-- Start EXCERPTED DATA --

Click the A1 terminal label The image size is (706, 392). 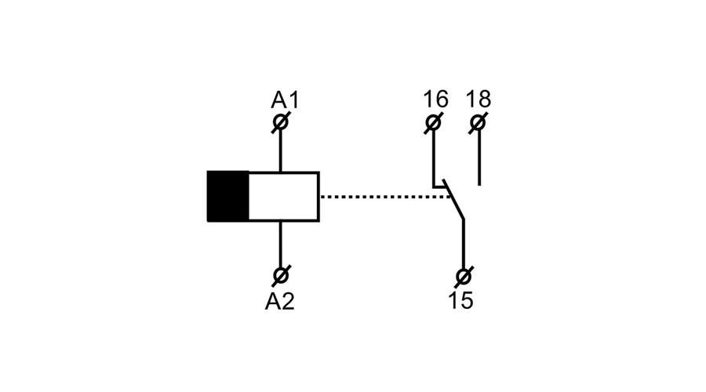[x=285, y=100]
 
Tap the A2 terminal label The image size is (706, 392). [x=279, y=301]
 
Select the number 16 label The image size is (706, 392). [x=435, y=99]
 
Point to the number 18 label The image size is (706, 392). [x=478, y=99]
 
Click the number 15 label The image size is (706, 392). [x=460, y=300]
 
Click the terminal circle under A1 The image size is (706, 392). [x=281, y=122]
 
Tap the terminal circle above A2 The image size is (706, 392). [x=281, y=275]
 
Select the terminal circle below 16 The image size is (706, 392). [x=433, y=123]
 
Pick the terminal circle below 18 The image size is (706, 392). [x=478, y=123]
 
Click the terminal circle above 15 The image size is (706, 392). [x=464, y=277]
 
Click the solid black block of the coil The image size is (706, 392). [x=227, y=196]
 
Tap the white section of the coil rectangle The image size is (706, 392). [x=284, y=197]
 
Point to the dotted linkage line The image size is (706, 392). [x=385, y=197]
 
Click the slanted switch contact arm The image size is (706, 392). [x=453, y=199]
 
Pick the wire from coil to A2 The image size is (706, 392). [x=281, y=244]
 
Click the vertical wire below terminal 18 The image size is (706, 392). [x=479, y=158]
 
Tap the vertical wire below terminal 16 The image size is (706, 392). [x=434, y=159]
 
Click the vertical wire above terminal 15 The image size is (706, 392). [x=464, y=244]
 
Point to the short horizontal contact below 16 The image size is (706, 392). [x=439, y=186]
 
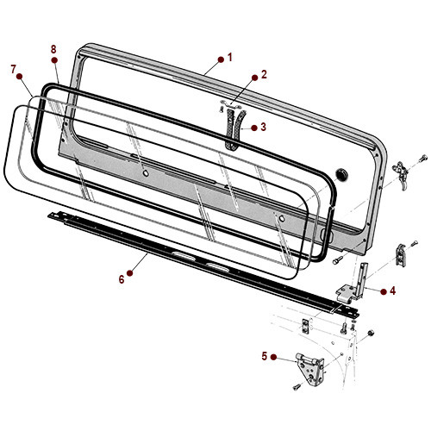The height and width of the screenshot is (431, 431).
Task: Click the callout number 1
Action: tap(230, 57)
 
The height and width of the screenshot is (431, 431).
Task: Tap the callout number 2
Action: tap(264, 74)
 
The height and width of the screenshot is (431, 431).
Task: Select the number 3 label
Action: tap(264, 128)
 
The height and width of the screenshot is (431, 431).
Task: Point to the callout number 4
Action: tap(392, 291)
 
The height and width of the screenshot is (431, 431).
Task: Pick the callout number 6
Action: tap(122, 278)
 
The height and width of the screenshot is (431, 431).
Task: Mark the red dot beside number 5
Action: tap(275, 356)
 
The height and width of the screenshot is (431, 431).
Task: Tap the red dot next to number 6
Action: tap(132, 278)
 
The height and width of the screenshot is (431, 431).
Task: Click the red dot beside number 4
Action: tap(382, 291)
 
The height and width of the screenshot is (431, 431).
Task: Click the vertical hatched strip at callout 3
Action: tap(231, 132)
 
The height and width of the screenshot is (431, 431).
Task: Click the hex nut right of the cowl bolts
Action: tap(370, 333)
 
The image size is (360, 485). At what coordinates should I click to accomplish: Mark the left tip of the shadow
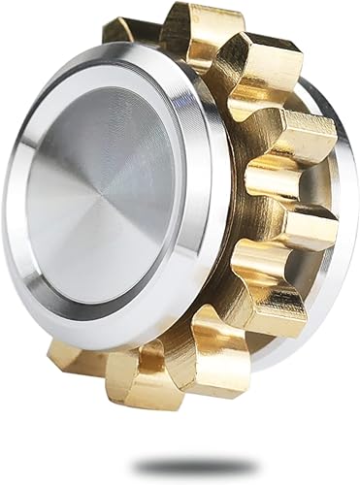coord(136,467)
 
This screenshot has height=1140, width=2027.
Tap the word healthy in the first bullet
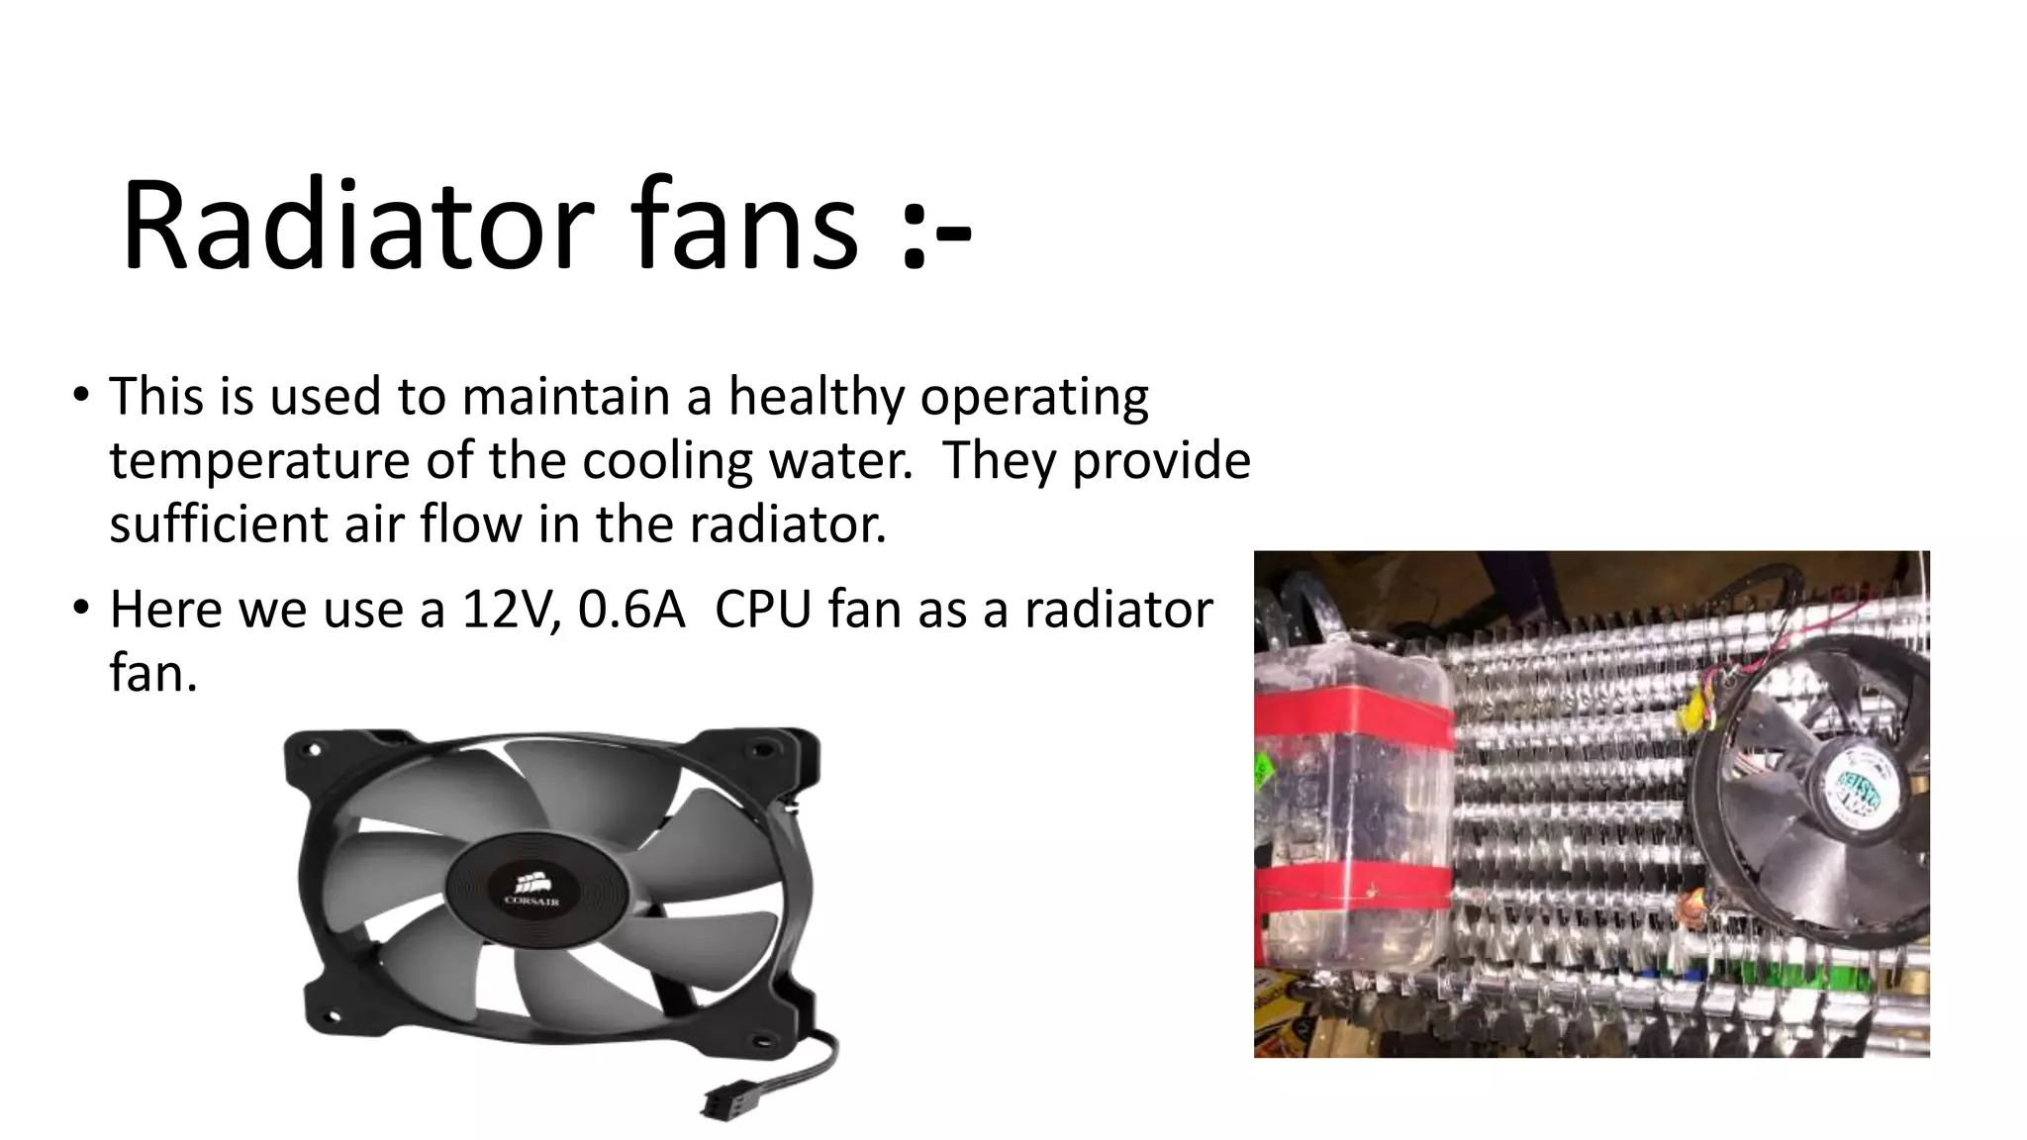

-- End EXCERPTED DATA --

PROBLEM TO SOLVE:
Copy everything from the line containing "Pick the wire" down to the end of the records, substituting "marker" for "callout" and keeping all else unchanged. Leave the pictures out of your answer.

RESULT:
Pick the wire from coil to A2 The image size is (706, 392). [x=281, y=244]
 
Click the vertical wire below terminal 18 The image size is (706, 392). [x=479, y=158]
 
Tap the vertical wire below terminal 16 The image size is (706, 392). [x=434, y=159]
 
Click the vertical wire above terminal 15 The image size is (706, 392). [x=464, y=244]
 
Point to the short horizontal contact below 16 The image size is (706, 392). [x=439, y=186]
 
The height and width of the screenshot is (431, 431).
Task: Click the marker number 1
Action: tap(230, 57)
 
The height and width of the screenshot is (431, 431).
Task: Tap the marker number 2
Action: tap(264, 74)
 
The height and width of the screenshot is (431, 431).
Task: Select the number 3 label
Action: tap(264, 128)
 
The height and width of the screenshot is (431, 431).
Task: Point to the marker number 4
Action: tap(392, 291)
 
The height and width of the screenshot is (431, 431).
Task: Pick the marker number 6
Action: tap(122, 278)
 
The height and width of the screenshot is (431, 431).
Task: Mark the red dot beside number 5
Action: tap(275, 356)
 
The height and width of the screenshot is (431, 431).
Task: Tap the red dot next to number 6
Action: tap(132, 278)
 
The height and width of the screenshot is (431, 431).
Task: Click the red dot beside number 4
Action: tap(382, 291)
 
The height and width of the screenshot is (431, 431).
Task: Click the vertical hatched strip at marker 3
Action: tap(231, 132)
 
The height and width of the screenshot is (431, 431).
Task: Click the hex nut right of the cowl bolts
Action: tap(370, 333)
 
The image size is (360, 485). At what coordinates should I click to accomplish: Mark the left tip of the shadow
coord(136,467)
 
This screenshot has height=1140, width=2027.
Tap the word healthy in the first bullet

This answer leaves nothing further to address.